## What the task requires:
From the data below, repeat exactly the lines from the line with "Ablehnen (76, 2526)" to the line with "Google - Beheer uw abonnement (553, 1020)", both included.
+++ Dataset records
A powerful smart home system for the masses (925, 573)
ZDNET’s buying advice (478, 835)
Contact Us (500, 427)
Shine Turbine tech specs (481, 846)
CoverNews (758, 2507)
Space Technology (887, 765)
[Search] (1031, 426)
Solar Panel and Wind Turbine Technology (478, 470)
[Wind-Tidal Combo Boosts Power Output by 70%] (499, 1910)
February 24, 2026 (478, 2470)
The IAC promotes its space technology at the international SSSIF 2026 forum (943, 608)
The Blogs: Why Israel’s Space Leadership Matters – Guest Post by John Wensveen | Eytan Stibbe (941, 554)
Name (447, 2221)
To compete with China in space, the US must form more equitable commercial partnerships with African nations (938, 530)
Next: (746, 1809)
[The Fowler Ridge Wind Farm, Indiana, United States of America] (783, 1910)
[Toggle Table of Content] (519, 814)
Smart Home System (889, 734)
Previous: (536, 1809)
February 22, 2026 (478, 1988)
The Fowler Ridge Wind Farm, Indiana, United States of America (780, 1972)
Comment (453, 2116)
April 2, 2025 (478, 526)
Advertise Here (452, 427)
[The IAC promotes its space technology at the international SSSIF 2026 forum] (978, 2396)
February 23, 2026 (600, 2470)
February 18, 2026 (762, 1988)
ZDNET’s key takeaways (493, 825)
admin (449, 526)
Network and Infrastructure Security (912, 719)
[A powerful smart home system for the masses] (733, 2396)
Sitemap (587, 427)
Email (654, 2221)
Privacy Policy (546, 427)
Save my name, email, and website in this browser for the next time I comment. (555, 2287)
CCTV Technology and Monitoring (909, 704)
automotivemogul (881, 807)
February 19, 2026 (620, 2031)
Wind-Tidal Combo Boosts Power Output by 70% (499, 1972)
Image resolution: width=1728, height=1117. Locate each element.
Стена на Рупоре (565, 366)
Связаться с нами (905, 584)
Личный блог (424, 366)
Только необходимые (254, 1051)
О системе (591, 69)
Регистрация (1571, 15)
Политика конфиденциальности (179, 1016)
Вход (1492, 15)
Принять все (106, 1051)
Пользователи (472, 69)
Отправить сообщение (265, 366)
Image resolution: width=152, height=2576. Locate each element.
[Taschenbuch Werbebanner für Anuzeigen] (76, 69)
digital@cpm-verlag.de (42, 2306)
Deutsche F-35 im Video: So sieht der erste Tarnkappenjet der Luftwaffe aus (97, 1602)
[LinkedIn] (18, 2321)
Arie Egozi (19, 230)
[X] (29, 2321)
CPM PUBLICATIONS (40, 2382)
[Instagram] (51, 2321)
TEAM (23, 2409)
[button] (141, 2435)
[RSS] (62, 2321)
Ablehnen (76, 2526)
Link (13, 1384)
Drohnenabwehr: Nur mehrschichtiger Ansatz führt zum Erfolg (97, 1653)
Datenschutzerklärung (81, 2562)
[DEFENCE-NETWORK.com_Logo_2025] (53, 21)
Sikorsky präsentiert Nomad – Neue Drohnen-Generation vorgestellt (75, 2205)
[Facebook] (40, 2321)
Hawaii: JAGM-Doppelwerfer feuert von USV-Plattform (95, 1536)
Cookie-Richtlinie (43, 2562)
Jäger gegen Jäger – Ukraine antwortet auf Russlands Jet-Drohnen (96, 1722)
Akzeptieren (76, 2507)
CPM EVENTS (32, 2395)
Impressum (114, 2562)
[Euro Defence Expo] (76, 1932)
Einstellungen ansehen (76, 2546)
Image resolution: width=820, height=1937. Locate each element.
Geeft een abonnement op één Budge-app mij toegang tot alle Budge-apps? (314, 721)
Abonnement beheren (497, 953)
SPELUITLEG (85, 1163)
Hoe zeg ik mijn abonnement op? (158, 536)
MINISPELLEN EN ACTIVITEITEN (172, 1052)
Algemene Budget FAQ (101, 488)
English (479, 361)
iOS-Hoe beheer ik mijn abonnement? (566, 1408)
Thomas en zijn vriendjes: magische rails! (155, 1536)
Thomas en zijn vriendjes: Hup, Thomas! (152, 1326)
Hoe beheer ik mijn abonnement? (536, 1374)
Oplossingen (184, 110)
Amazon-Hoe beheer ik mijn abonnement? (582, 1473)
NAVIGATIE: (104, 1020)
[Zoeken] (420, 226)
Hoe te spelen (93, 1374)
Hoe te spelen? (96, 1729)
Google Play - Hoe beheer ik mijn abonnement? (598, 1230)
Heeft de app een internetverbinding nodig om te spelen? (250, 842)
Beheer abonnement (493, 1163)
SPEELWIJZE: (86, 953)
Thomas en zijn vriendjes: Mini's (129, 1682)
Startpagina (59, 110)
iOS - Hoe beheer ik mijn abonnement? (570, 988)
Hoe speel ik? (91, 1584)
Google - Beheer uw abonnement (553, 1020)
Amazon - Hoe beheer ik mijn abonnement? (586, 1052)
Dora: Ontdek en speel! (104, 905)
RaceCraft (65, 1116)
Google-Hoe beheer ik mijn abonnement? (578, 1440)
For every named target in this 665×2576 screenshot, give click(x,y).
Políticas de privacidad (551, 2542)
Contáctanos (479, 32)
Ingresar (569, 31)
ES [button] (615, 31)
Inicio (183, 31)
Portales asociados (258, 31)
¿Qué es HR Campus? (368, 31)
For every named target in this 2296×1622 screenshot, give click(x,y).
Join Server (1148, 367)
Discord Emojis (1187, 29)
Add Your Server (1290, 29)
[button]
++++++
## Output for this exercise:
Ablehnen (76, 2526)
Link (13, 1384)
Drohnenabwehr: Nur mehrschichtiger Ansatz führt zum Erfolg (97, 1653)
Datenschutzerklärung (81, 2562)
[DEFENCE-NETWORK.com_Logo_2025] (53, 21)
Sikorsky präsentiert Nomad – Neue Drohnen-Generation vorgestellt (75, 2205)
[Facebook] (40, 2321)
Hawaii: JAGM-Doppelwerfer feuert von USV-Plattform (95, 1536)
Cookie-Richtlinie (43, 2562)
Jäger gegen Jäger – Ukraine antwortet auf Russlands Jet-Drohnen (96, 1722)
Akzeptieren (76, 2507)
CPM EVENTS (32, 2395)
Impressum (114, 2562)
[Euro Defence Expo] (76, 1932)
Einstellungen ansehen (76, 2546)
Image resolution: width=820, height=1937. Locate each element.
Geeft een abonnement op één Budge-app mij toegang tot alle Budge-apps? (314, 721)
Abonnement beheren (497, 953)
SPELUITLEG (85, 1163)
Hoe zeg ik mijn abonnement op? (158, 536)
MINISPELLEN EN ACTIVITEITEN (172, 1052)
Algemene Budget FAQ (101, 488)
English (479, 361)
iOS-Hoe beheer ik mijn abonnement? (566, 1408)
Thomas en zijn vriendjes: magische rails! (155, 1536)
Thomas en zijn vriendjes: Hup, Thomas! (152, 1326)
Hoe beheer ik mijn abonnement? (536, 1374)
Oplossingen (184, 110)
Amazon-Hoe beheer ik mijn abonnement? (582, 1473)
NAVIGATIE: (104, 1020)
[Zoeken] (420, 226)
Hoe te spelen (93, 1374)
Hoe te spelen? (96, 1729)
Google Play - Hoe beheer ik mijn abonnement? (598, 1230)
Heeft de app een internetverbinding nodig om te spelen? (250, 842)
Beheer abonnement (493, 1163)
SPEELWIJZE: (86, 953)
Thomas en zijn vriendjes: Mini's (129, 1682)
Startpagina (59, 110)
iOS - Hoe beheer ik mijn abonnement? (570, 988)
Hoe speel ik? (91, 1584)
Google - Beheer uw abonnement (553, 1020)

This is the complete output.